* **What you are asked to do**: The answer must be an exact transcription of the lines below from the first through the one containing "Gift Cards (116, 7)", with the pictures left out; please add nothing else.

* **Material for this exercise**:
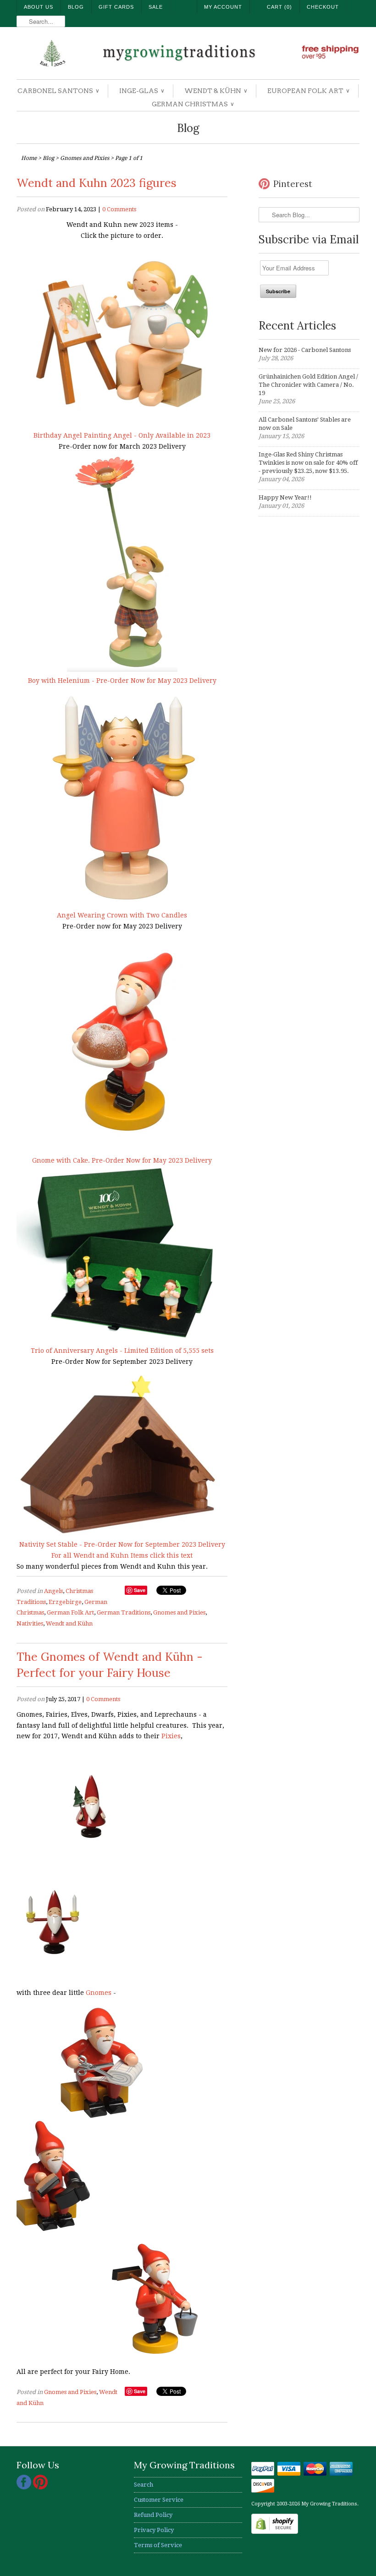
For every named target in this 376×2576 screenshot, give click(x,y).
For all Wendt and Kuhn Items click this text (122, 1555)
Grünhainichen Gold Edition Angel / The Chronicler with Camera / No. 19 (308, 384)
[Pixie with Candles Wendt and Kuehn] (53, 1972)
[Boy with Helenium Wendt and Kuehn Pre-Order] (122, 669)
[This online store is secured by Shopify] (274, 2531)
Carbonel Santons (58, 90)
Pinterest (292, 183)
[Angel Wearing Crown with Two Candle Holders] (122, 904)
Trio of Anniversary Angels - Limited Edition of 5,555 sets (122, 1350)
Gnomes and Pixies (179, 1612)
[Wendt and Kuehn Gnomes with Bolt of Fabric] (102, 2115)
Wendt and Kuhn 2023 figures (97, 183)
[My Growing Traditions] (188, 54)
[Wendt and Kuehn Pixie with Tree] (91, 1858)
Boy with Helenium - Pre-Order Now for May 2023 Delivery (122, 680)
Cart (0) (279, 7)
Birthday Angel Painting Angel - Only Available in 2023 (121, 435)
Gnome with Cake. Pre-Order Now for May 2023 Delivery (122, 1160)
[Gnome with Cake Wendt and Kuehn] (122, 1149)
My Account (223, 7)
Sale (156, 7)
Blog (76, 7)
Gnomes (98, 1992)
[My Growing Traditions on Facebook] (25, 2487)
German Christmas (192, 104)
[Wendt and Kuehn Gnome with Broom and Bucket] (155, 2351)
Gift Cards (116, 7)
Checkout (323, 7)
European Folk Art (308, 90)
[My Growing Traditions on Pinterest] (40, 2487)
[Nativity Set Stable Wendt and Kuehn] (122, 1534)
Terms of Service (158, 2545)
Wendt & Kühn (215, 90)
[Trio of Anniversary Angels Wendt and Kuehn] (122, 1339)
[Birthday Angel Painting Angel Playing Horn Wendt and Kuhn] (122, 424)
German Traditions (123, 1612)
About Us (38, 7)
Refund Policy (153, 2514)
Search (143, 2484)
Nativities (30, 1623)
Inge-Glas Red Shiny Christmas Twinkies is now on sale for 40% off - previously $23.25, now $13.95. (308, 462)
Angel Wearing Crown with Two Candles (122, 915)
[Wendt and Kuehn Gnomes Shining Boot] (53, 2228)
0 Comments (119, 209)
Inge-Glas (141, 90)
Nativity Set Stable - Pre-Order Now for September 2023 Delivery (122, 1544)
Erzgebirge (65, 1601)
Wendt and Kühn (69, 1623)
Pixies (171, 1736)
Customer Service (158, 2499)
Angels (53, 1590)
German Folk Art (70, 1612)
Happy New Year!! (285, 497)
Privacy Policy (154, 2530)
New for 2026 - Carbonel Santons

* **Reply to the exercise**:
For every named target in this 376×2576 screenshot, give click(x,y).
For all Wendt and Kuhn Items click this text (122, 1555)
Grünhainichen Gold Edition Angel / The Chronicler with Camera / No. 19 (308, 384)
[Pixie with Candles Wendt and Kuehn] (53, 1972)
[Boy with Helenium Wendt and Kuehn Pre-Order] (122, 669)
[This online store is secured by Shopify] (274, 2531)
Carbonel Santons (58, 90)
Pinterest (292, 183)
[Angel Wearing Crown with Two Candle Holders] (122, 904)
Trio of Anniversary Angels - Limited Edition of 5,555 sets (122, 1350)
Gnomes and Pixies (179, 1612)
[Wendt and Kuehn Gnomes with Bolt of Fabric] (102, 2115)
Wendt and Kuhn 2023 figures (97, 183)
[My Growing Traditions] (188, 54)
[Wendt and Kuehn Pixie with Tree] (91, 1858)
Boy with Helenium - Pre-Order Now for May 2023 Delivery (122, 680)
Cart (0) (279, 7)
Birthday Angel Painting Angel - Only Available in 2023 (121, 435)
Gnome with Cake. Pre-Order Now for May 2023 Delivery (122, 1160)
[Gnome with Cake Wendt and Kuehn] (122, 1149)
My Account (223, 7)
Sale (156, 7)
Blog (76, 7)
Gnomes (98, 1992)
[My Growing Traditions on Facebook] (25, 2487)
German Christmas (192, 104)
[Wendt and Kuehn Gnome with Broom and Bucket] (155, 2351)
Gift Cards (116, 7)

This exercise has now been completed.